The Moto X, along with the Droid Ultra, Maxx and Mini, represents the first set of true “Google phones” since the Mountain View, Calif.-based search giant acquired Motorola Mobility last May. The question is whether the Moto X is worthy of that "Google phone" mantle.
For the most part, the Moto X is a great phone and mostly lives up to the marketing hype. But most ads incorrectly refer to the Moto X’s customizability (through Moto Maker) as its biggest draw, when in reality the true strength of the Moto X lies in its ergonomic design, user-friendly interface and overall build quality.
Moto X review: The Bad
11) No microSD card slot or replaceable battery
Lithium ion batteries lose about 20 percent or more of their charge capacity every year. Therefore, about 18 months into owning a Moto X, users will find that their battery only lasts about 70 percent as long as it did in the beginning, and there is no easy fix, short of cracking it open with specialized tools. Not exactly a user-friendly experience.
And while the Moto X comes with 50GB of free Google Drive storage, cloud access requires Internet connectivity, and most files need to be downloaded before they are useful on a smartphone. A microSD card slot allows for more space for photos, videos, music and apps, and as the little girl in the commercial says, “when you want more, you want more.”
The design and placement of the Moto X’s volume and power buttons are questionable, at best. They are small, thin and, due to their minimal protrusion from the side of a phone, can be more difficult to locate than on other Android devices.
The volume bar is too short to easily differentiate volume up from down, and since it is placed in such close proximity to the power button, taking a screenshot is a difficult (and uncomfortable) feat. The buttons on the Moto X also offer more resistance than is necessary, making them somewhat difficult to press.

| Source excerpt |
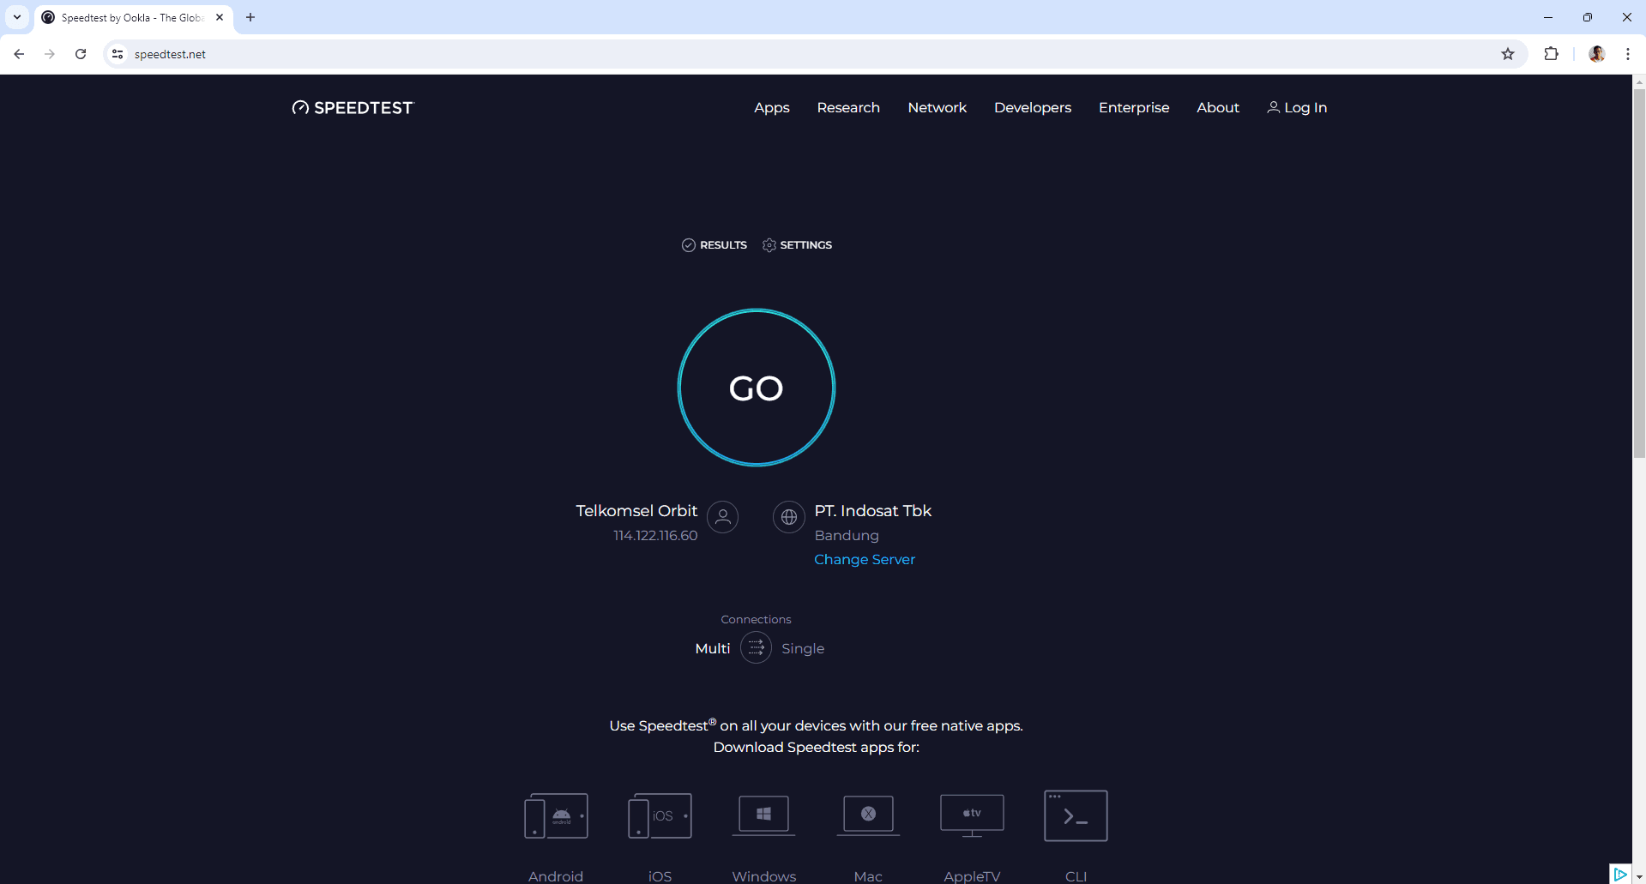Screen dimensions: 1646x884
Task: Click the globe icon beside PT. Indosat Tbk
Action: pyautogui.click(x=788, y=517)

| Requests |
A: According to the Moto X review, why is taking a screenshot on the phone hard?
B: From the Moto X review, quote the passage between "And while the" and "other Android devices.", inclusive.

| Answer set |
A: The volume bar sits very close to the power button, which makes taking a screenshot difficult and uncomfortable. The volume bar is also too short to easily tell volume up from volume down.

B:
And while the Moto X comes with 50GB of free Google Drive storage, cloud access requires Internet connectivity, and most files need to be downloaded before they are useful on a smartphone. A microSD card slot allows for more space for photos, videos, music and apps, and as the little girl in the commercial says, “when you want more, you want more.”
The design and placement of the Moto X’s volume and power buttons are questionable, at best. They are small, thin and, due to their minimal protrusion from the side of a phone, can be more difficult to locate than on other Android devices.